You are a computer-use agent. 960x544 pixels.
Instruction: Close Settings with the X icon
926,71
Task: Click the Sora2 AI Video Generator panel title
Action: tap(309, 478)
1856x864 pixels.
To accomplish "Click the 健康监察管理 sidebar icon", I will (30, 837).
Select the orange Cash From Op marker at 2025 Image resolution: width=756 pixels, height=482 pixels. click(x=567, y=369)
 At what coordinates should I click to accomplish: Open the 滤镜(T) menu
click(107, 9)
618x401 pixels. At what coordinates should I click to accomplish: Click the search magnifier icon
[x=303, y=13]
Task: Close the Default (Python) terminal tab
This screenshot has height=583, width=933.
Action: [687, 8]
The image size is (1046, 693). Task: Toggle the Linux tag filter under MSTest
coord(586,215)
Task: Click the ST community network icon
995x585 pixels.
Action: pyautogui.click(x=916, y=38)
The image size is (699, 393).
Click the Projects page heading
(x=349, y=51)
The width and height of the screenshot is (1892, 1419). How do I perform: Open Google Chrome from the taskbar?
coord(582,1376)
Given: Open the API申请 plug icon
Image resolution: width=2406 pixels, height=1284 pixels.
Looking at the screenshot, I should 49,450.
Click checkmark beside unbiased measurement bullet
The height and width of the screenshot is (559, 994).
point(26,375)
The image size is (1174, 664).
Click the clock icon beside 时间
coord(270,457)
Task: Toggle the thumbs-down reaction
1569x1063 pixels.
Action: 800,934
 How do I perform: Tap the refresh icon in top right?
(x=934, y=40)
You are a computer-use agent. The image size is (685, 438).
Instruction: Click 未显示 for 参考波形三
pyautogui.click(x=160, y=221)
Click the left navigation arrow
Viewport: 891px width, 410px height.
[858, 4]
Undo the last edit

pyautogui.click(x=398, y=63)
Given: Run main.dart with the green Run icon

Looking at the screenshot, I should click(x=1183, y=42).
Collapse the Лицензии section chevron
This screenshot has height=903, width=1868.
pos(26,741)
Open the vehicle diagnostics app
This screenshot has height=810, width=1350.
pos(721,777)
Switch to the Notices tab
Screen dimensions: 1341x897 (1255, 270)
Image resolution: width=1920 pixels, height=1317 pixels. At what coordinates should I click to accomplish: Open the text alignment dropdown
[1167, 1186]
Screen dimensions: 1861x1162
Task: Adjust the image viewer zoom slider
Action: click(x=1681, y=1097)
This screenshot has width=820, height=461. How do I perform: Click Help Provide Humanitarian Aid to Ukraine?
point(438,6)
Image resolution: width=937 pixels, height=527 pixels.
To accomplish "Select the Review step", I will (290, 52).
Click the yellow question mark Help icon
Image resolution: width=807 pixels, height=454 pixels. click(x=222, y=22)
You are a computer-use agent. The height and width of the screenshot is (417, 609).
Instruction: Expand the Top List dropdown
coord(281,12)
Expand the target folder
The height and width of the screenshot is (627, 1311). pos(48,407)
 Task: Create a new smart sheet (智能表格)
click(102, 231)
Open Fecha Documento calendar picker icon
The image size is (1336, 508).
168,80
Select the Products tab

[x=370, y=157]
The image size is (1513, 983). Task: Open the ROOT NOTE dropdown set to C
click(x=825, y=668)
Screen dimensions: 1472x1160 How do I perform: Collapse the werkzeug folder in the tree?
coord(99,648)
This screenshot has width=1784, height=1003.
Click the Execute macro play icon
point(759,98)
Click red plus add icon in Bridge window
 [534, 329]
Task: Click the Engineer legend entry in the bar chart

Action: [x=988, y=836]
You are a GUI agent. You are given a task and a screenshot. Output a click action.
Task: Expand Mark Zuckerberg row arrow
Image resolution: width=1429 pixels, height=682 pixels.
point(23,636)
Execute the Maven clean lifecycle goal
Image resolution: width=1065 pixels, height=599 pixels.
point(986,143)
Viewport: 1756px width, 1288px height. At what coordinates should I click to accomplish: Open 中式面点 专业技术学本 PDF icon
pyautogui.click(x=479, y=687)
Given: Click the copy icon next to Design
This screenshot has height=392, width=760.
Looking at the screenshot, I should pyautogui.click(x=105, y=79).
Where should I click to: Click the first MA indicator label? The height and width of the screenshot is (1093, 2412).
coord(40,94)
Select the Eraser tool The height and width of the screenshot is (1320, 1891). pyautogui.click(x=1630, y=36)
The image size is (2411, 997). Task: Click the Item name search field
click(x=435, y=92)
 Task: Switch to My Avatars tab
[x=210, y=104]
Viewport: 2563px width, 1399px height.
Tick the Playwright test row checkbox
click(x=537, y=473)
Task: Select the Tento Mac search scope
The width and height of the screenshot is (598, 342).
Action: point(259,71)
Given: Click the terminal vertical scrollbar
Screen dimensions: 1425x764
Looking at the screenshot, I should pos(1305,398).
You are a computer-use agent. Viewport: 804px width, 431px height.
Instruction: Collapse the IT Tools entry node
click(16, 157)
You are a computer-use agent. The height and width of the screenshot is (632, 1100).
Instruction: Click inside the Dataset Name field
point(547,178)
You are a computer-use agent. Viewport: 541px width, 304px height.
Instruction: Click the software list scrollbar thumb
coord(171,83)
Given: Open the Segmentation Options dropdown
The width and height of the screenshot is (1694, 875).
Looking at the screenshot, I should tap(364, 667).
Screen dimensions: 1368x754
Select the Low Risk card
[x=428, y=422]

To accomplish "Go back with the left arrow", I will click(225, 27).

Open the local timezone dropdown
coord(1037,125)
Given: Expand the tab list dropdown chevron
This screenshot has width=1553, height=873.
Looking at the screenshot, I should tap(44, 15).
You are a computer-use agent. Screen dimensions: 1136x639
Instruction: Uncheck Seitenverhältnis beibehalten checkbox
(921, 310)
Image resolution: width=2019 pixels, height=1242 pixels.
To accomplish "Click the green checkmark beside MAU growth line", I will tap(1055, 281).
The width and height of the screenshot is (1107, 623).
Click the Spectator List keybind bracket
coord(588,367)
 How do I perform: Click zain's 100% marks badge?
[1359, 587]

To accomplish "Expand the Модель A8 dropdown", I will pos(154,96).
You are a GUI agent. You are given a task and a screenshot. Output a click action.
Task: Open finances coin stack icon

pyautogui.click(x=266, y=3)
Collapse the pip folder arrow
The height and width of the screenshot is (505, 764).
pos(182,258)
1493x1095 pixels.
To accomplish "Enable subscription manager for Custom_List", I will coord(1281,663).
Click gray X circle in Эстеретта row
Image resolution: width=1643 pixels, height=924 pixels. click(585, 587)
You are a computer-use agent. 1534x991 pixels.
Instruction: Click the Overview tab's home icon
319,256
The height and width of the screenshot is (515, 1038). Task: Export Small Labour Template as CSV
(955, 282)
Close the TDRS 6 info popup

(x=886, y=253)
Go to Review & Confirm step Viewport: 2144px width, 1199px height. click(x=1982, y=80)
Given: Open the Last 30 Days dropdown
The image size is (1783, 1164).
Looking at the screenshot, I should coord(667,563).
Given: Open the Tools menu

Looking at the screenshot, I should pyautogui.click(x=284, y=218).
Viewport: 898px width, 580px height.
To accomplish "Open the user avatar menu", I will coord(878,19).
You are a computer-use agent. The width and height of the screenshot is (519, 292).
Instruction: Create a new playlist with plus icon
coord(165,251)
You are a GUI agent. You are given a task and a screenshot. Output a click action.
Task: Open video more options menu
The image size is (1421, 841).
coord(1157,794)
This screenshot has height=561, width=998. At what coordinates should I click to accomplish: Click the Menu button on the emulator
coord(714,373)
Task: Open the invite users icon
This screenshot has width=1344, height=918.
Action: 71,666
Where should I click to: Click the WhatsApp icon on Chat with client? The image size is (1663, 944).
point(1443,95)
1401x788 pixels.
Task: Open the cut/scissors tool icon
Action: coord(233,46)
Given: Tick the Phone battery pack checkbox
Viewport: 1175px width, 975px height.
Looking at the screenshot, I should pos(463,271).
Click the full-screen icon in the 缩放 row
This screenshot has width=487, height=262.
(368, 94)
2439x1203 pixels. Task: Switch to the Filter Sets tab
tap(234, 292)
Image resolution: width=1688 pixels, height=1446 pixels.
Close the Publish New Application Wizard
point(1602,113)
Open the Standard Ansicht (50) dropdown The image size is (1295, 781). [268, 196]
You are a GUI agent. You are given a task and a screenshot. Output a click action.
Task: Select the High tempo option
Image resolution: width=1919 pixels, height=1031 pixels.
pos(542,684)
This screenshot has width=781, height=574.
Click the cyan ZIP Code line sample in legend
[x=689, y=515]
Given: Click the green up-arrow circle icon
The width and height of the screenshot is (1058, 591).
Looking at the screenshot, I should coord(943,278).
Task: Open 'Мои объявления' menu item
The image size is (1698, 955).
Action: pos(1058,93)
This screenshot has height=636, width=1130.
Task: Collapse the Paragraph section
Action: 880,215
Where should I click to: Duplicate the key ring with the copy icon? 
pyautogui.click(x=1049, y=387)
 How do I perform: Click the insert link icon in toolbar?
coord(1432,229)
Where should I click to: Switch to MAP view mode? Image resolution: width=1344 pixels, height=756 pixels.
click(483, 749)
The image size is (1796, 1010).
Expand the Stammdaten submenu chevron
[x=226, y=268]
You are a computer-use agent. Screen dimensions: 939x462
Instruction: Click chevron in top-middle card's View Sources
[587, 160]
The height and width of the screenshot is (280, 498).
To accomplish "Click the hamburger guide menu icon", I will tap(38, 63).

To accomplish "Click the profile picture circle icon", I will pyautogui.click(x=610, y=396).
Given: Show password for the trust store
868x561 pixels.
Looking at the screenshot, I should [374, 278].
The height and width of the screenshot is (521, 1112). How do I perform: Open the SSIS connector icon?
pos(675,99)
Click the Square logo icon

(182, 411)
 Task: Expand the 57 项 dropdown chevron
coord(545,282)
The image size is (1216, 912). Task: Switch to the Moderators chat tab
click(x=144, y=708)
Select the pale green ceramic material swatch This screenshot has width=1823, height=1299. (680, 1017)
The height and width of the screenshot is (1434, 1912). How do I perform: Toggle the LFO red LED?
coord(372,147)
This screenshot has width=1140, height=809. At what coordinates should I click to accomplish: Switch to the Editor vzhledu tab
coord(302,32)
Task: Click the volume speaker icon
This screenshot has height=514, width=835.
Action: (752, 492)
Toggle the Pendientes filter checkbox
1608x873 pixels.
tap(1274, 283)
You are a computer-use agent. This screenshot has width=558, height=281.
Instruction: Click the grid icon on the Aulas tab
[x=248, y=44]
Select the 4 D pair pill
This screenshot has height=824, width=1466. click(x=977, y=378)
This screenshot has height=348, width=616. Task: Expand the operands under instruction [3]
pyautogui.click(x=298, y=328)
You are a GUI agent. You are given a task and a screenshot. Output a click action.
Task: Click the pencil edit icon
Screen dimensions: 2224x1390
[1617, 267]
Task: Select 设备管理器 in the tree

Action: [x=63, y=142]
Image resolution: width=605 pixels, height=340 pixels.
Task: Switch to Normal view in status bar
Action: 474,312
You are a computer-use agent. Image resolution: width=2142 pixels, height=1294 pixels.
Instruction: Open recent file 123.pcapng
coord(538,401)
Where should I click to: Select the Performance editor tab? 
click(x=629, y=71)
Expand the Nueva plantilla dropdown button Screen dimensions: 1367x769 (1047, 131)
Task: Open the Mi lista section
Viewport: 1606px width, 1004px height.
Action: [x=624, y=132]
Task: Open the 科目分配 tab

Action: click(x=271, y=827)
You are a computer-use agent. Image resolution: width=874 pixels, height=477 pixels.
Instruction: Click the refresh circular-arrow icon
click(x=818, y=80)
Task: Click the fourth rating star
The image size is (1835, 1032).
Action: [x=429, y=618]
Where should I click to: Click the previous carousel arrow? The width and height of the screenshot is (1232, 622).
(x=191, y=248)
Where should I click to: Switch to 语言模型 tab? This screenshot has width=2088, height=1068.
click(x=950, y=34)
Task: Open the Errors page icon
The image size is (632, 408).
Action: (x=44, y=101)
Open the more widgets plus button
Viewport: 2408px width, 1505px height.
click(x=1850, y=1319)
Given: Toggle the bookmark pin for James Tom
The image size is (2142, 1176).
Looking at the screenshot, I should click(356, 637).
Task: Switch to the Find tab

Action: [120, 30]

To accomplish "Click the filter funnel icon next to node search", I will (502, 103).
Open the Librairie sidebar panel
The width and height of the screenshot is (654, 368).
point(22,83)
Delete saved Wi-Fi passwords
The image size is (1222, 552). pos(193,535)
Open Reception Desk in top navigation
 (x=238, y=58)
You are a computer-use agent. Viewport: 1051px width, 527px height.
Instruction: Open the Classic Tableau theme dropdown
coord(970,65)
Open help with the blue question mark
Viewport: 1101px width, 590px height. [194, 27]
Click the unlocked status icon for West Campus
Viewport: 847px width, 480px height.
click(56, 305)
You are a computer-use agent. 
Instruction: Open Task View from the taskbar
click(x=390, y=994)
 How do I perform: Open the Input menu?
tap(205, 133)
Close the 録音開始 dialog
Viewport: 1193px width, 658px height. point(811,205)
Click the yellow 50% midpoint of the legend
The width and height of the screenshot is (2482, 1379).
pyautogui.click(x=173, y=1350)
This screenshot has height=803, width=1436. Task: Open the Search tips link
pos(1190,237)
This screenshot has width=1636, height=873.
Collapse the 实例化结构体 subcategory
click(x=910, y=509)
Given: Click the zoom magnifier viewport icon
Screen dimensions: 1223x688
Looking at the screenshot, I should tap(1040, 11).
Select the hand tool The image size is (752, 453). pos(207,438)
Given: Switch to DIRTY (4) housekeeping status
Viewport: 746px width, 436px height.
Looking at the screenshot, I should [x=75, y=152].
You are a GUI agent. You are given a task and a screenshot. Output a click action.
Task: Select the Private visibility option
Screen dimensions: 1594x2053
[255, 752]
----
** WORK ORDER **
Find the string "sidebar" in the material above. Then copy each line that has it.

** RESPONSE **
To accomplish "Click the 健康监察管理 sidebar icon", I will (30, 837).
Open the Librairie sidebar panel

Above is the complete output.